Dataset items:

--- start ---

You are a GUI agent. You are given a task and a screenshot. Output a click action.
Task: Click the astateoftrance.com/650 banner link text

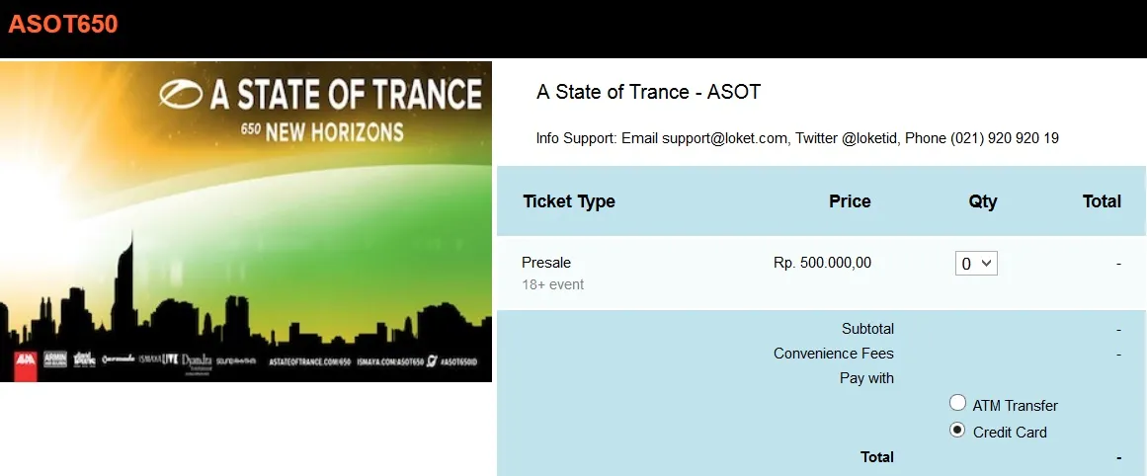coord(310,362)
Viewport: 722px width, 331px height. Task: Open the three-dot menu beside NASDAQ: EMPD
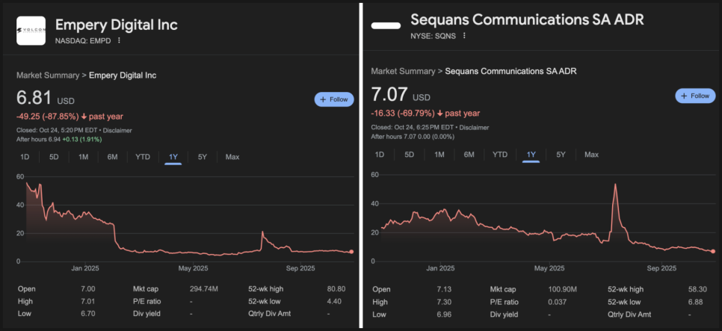(x=119, y=40)
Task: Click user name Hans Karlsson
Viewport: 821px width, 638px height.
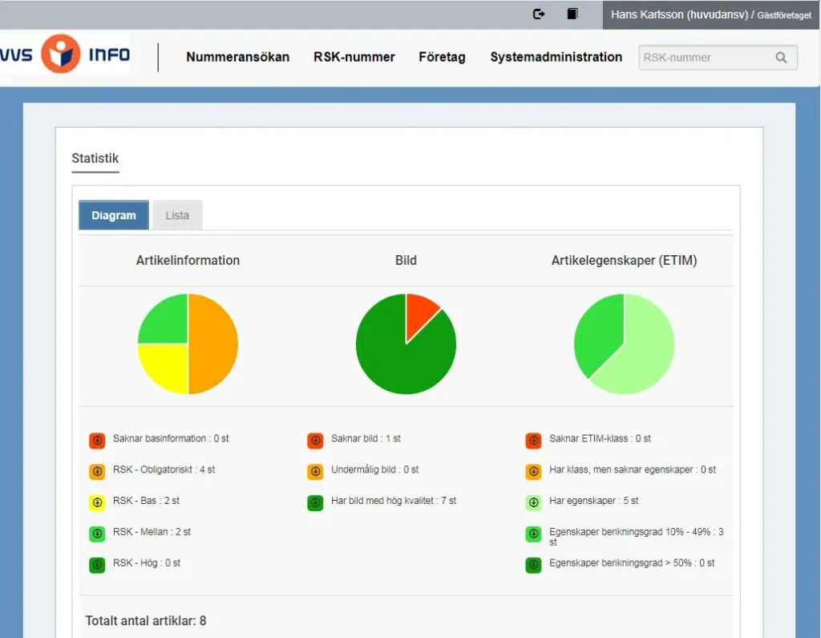Action: coord(678,14)
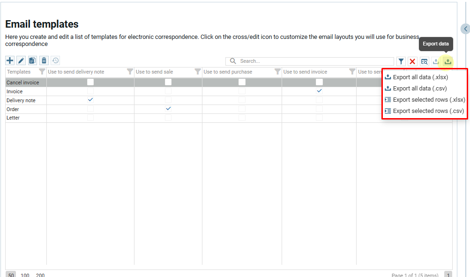Image resolution: width=470 pixels, height=277 pixels.
Task: Click the blue filter funnel toolbar icon
Action: tap(401, 61)
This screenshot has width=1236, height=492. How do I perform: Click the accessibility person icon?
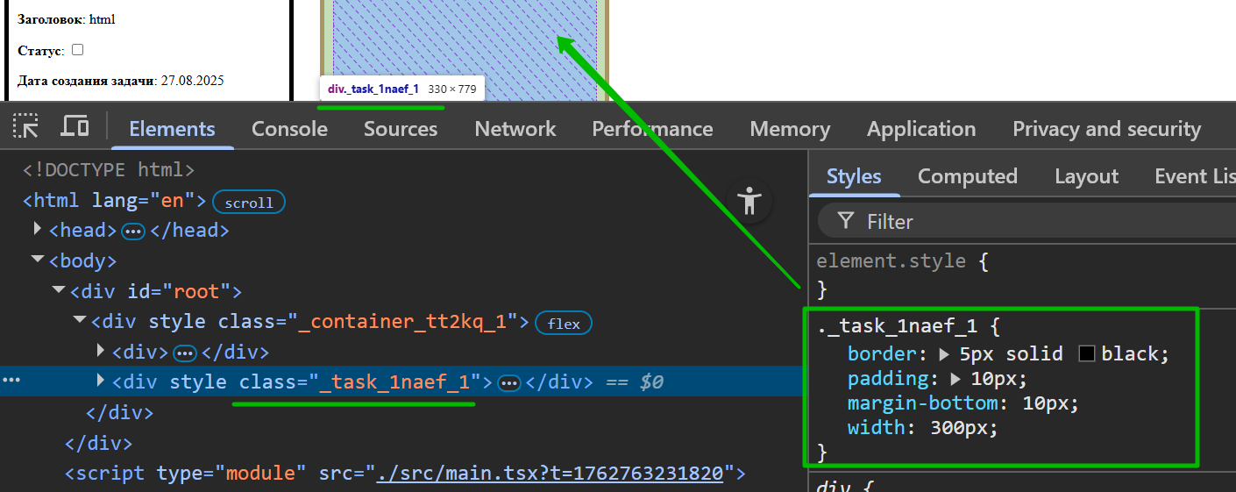(749, 201)
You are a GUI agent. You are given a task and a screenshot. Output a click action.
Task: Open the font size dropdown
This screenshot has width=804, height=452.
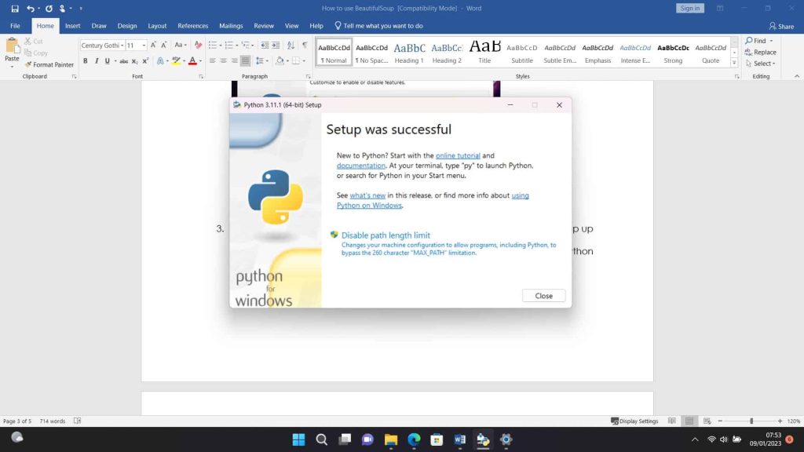[144, 45]
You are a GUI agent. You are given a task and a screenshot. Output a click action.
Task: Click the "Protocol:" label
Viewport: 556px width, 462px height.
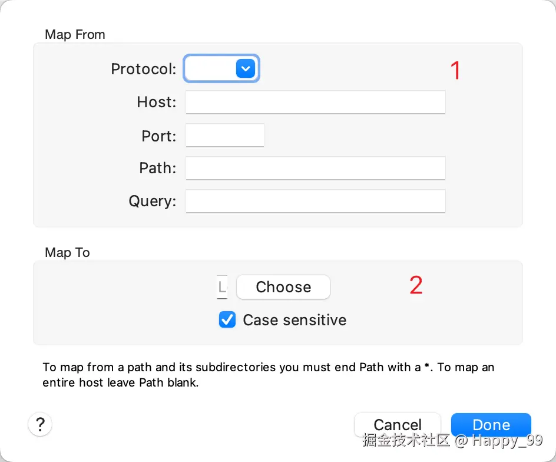(x=143, y=69)
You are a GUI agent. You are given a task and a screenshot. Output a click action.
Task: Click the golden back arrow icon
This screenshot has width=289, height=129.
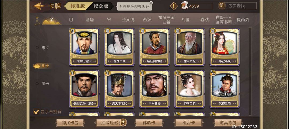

--- end ---

## Set problem
Rewrite the lines above with every "screenshot" changed to "screen capture" and nothing else altered. Omit the pictures from your version.

## Full response
You are a GUI agent. You are given a task and a screen capture. Output a click action.
Task: Click the astateoftrance.com/650 banner link text

coord(310,362)
Viewport: 722px width, 331px height. Task: Open the three-dot menu beside NASDAQ: EMPD
(x=119, y=40)
Task: Click user name Hans Karlsson
Viewport: 821px width, 638px height.
Action: coord(678,14)
Image resolution: width=470 pixels, height=277 pixels.
Task: Click the blue filter funnel toolbar icon
Action: tap(401, 61)
This screen capture has width=1236, height=492. How do I perform: Click the accessibility person icon?
(749, 201)
You are a GUI agent. You are given a task and a screen capture. Output a click action.
Task: Open the font size dropdown
This screen capture has width=804, height=452.
[144, 45]
You are a GUI agent. You are given a task and a screen capture. Output a click action.
Task: Click the "Protocol:" label
Viewport: 556px width, 462px height.
(x=143, y=69)
You are a GUI agent. You are given a task and a screen capture. Output a click action.
Task: Click the golden back arrow icon
This screen capture has width=289, height=129.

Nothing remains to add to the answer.